The Church of Scientology has long been regarded as a strange and secretive organization, able to draw in high-profile celebrity members while raising complaints from many former believers. Now, with the release of Alex Gibney’s documentary “Going Clear: Scientology, Hollywood and the Prison of Belief”, interest in the shadowy religion seems to have been renewed in both public and legal circles. Now, the Los Angeles Times has reported that they have received police documents which show that the church once hired a team of private detectives to track every move of their leader’s father.
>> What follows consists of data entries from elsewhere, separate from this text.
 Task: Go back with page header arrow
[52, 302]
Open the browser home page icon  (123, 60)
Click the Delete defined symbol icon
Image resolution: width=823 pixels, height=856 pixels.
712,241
In July 2013, a private investigator for hire named Dwayne S. Powell was arrested outside of Milwaukee with two rifles, four handguns, 2,000 rounds of ammunition and a homemade silencer. While he initially claimed to be house-hunting, he later revealed that he had been hired by the Church of Scientology to conduct on the father of David Miscavige, 79-year-old man Ronald Miscavige Sr. Mr. Miscavige had reportedly left the organization and the Church was determined to make sure that he wasn’t leaking too much information about their affairs. With the help of other private investigators and associates, Powell said that his private detective services included conducting surveillance, photographing his movements and monitoring his conversations.
The Church of Scientology has denied Powell’s claims, especially his connection to David Miscavige, although a private investigation company in Florida seems to link the two. However, a church representative did say that the organization has used private detective services in the past for “matters related to litigation.” This statement only reinforces the secretive and frightening image of the religion, which was created by author Ron L. Hubbard in 1954 and focuses on his self-help system, Dianetics, a special type of “study technology”, and a closely-guarded story about Xenu, allegedly a soul-stealing alien overlord from 75 million years ago.
While hiring private detective services apparently isn’t uncommmon for upper-level Scientologists, it is a strange situation for many private investigators. Despite the mysterious, morally-gray depiction of private detectives in the media, most licensed private investigators perform legitimate work for municipalities, corporate entities, and individuals. Under these engagements, the detectives will typically investigate everything from insurance fraud to missing persons and may even work alongside local and federal law enforcement. The task of surveiling a religious leader’s father is therefore unusual.
Dwayne Powell was indicted last year on one count of possessing an illegal silencer, a federal offense. Upon his arrest, he said that the guns were for his personal use, not his work with Scientology. However, his indictment was reportedly dismissed when prosecutors allowed him to enter a pre-trial diversion program.